── Given records ──
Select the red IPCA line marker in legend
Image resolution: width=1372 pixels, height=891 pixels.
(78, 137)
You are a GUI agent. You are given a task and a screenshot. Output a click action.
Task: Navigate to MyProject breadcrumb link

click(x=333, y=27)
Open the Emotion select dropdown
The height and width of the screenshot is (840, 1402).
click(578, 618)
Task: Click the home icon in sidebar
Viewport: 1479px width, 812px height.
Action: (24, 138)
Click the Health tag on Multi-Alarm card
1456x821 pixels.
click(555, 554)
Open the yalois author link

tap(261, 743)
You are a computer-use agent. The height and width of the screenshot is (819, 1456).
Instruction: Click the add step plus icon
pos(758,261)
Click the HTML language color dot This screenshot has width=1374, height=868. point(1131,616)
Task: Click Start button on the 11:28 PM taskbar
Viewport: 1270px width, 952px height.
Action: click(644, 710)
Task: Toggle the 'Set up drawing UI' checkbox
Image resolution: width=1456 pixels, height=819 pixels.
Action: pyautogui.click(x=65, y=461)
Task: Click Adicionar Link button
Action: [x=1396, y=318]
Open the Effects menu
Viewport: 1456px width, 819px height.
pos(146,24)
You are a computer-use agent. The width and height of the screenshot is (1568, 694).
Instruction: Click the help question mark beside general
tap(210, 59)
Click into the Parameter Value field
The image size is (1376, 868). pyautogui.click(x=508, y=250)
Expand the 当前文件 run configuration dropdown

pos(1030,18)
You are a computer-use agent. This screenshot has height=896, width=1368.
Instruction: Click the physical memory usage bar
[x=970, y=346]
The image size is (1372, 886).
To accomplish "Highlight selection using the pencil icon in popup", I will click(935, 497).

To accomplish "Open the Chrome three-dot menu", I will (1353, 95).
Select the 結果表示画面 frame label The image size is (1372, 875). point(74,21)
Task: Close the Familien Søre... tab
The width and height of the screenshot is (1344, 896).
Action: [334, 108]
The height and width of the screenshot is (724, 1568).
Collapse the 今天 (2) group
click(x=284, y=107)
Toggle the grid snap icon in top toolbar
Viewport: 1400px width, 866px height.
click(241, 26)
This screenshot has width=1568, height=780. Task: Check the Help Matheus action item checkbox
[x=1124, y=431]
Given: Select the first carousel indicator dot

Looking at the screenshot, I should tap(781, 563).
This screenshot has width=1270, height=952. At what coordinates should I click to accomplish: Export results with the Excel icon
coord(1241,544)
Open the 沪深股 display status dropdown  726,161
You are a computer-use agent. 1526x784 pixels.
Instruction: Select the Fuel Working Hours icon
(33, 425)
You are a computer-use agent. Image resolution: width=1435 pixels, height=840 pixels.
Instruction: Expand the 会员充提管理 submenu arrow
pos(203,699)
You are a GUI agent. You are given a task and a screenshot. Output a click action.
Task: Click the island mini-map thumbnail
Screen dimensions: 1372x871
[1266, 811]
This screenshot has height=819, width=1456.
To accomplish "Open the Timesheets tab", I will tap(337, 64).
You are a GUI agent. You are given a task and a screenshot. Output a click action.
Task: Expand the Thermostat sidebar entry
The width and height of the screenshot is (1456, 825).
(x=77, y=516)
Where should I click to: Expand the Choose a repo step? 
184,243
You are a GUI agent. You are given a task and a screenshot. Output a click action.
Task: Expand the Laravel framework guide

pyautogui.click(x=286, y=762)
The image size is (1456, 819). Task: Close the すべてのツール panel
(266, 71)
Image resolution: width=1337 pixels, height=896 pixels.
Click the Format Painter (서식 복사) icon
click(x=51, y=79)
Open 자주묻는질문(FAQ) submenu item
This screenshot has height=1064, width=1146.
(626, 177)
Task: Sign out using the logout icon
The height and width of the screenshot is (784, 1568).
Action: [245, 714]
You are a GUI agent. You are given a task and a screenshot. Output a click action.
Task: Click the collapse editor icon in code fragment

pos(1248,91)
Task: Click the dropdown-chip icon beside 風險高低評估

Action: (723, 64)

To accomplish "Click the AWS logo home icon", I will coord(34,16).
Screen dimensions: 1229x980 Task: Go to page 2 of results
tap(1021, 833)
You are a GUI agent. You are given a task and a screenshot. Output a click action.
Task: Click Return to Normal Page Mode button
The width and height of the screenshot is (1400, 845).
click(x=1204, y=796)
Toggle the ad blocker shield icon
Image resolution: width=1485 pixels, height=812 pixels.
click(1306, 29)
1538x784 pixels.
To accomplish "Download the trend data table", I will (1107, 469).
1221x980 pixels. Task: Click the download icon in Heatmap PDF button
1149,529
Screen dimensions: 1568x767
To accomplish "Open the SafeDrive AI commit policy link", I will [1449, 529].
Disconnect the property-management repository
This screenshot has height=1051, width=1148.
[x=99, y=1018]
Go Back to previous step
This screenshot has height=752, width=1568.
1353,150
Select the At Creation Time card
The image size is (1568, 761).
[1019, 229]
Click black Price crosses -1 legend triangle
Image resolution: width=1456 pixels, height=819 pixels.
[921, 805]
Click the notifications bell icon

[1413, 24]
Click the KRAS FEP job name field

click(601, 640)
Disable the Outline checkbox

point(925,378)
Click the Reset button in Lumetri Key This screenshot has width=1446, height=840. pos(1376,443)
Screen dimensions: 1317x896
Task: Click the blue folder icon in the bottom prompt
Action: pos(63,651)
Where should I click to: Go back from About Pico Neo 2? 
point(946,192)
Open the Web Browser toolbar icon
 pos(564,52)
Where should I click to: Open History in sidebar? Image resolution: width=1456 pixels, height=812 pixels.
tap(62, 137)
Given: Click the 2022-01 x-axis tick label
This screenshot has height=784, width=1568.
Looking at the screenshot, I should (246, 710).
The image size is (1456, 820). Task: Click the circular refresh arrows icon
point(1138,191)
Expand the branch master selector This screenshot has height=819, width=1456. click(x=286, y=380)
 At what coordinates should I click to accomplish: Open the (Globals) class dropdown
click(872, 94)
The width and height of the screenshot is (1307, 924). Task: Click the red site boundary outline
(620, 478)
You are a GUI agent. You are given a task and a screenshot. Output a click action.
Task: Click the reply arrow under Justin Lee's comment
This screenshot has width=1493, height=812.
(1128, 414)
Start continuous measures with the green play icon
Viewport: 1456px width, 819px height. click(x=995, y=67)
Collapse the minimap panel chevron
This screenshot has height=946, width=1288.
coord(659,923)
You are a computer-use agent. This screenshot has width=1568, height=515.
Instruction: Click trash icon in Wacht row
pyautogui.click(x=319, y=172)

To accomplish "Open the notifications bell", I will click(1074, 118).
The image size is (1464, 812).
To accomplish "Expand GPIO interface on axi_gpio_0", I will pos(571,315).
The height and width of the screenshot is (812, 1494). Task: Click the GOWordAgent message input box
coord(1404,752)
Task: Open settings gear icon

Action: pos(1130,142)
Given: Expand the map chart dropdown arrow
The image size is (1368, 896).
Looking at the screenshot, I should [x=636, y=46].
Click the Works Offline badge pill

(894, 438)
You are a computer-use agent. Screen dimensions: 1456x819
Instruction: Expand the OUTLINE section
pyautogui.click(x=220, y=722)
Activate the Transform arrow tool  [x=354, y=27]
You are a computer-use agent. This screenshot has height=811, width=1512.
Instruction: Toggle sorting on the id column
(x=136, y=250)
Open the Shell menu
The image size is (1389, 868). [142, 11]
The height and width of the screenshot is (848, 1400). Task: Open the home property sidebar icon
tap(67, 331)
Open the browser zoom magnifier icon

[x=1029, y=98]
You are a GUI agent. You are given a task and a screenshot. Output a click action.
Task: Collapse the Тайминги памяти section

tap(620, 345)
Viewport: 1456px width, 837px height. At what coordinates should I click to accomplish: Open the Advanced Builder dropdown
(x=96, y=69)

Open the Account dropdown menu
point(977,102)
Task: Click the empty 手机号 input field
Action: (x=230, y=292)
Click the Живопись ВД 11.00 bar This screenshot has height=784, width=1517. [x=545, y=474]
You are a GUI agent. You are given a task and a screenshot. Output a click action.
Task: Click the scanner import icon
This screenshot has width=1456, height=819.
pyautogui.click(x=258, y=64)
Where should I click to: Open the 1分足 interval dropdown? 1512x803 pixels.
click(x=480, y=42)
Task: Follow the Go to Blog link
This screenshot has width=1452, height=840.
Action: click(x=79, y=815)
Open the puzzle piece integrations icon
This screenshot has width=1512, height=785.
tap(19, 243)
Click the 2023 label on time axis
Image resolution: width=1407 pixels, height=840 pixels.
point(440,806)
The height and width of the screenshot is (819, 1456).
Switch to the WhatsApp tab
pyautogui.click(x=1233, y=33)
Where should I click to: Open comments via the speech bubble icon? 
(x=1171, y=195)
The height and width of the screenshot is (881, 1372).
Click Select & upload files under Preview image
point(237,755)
───
▶ What you should do: The required output is every line from the one with "Image resolution: width=1407" to the final line of the entries, repeated exactly and with nothing else.

▶ Your response:
Image resolution: width=1407 pixels, height=840 pixels.
point(440,806)
The height and width of the screenshot is (819, 1456).
Switch to the WhatsApp tab
pyautogui.click(x=1233, y=33)
Where should I click to: Open comments via the speech bubble icon? 
(x=1171, y=195)
The height and width of the screenshot is (881, 1372).
Click Select & upload files under Preview image
point(237,755)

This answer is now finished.